There is nothing like topping a meal with a few fermented vegetables.

Great for the gut, yeah... but how about those taste buds!!!

I'm all for gut health but my motivation is taste.

When I google kimchi recipes I see all sorts of ingredients that I don't have nor that I want to keep. When I make the occasional kimchi, it is also with substitute ingredients that I am using for other recipes at the time. Sometimes I use miso for flavour and fermentation accelerator, this one I didn't though. It has fish sauce in it. I figured if the Koreans are using shrimp paste, I'll try fishy sauce!

The other thing I notice about online recipes as that they use quantities to make enough kimchi to feed an army.

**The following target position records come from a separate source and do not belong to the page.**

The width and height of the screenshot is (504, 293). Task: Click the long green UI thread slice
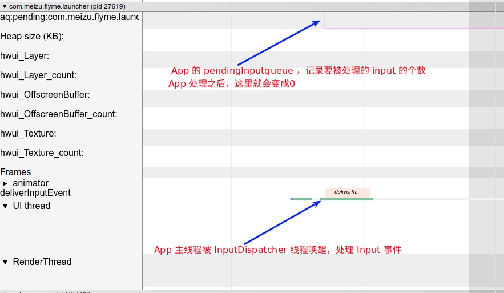(x=346, y=199)
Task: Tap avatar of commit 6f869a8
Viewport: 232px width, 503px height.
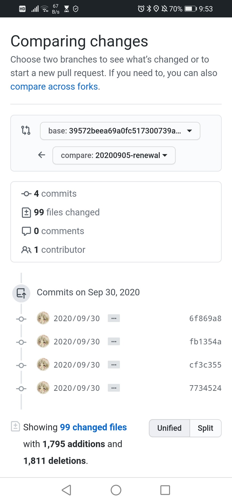Action: [x=43, y=318]
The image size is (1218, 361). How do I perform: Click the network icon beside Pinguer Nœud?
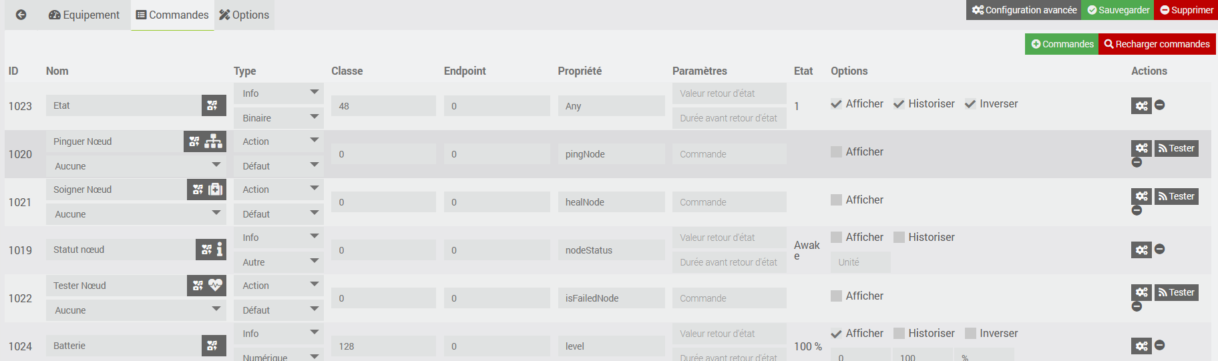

We are 3 people, and only 2 of us eat kimchi. We love kimchi but not all the time. So I just make one jar - it lasts a week or two and then we're not looking for kimchi for a while.

At the time of making, we had already eaten the napa cabbage that I had purchased for the kimchi making session so I used red cabbage instead.

Ingredients

1/4 of a red cabbage

himalayan salt

Roughly chop the cabbage and in a big plastic bowl, sprinkle with salt, roll it over a few times, put a lid on it and put in the fridge for a few days. (alternatively, you can leave it on the bench for an hour or so and make on the same day).

1 grated carrot

2 fine chopped shallot

2 tsp minced ginger

1 tsp garlic

1/8 cup of fish sauce

1 tsp brown sugar

1 tsp hot chilli (more if you like it hot)

Mix the ingredients well and let sit for half hour or so, then pour into the cabbage bowl and squeeze and turn a few times until the cabbage is completely covered. (PS, you need super clean hands or gloves for this process).

Push the mixture into your glass jar and push down hard with a skewer. Squeeze out any space.

Slowly pour filtered water into the remaining gaps.

I left my kimchi out on the bench for a couple of days because we are in winter and our kitchen is pretty cool.

In a warmer climate, I would leave it out for a day and then refrigerate for a week.

Taste test it and decide if today is the day to enjoy your kimchi. If not quite there, try it again the next day.

Fermentation all depends on the conditions.

We have topped our asian rice meals, omelette, poached egg on toast, baked veg wrap and all sorts with our kimchi during the last week.

It's super versatile, super delicious and super good for you!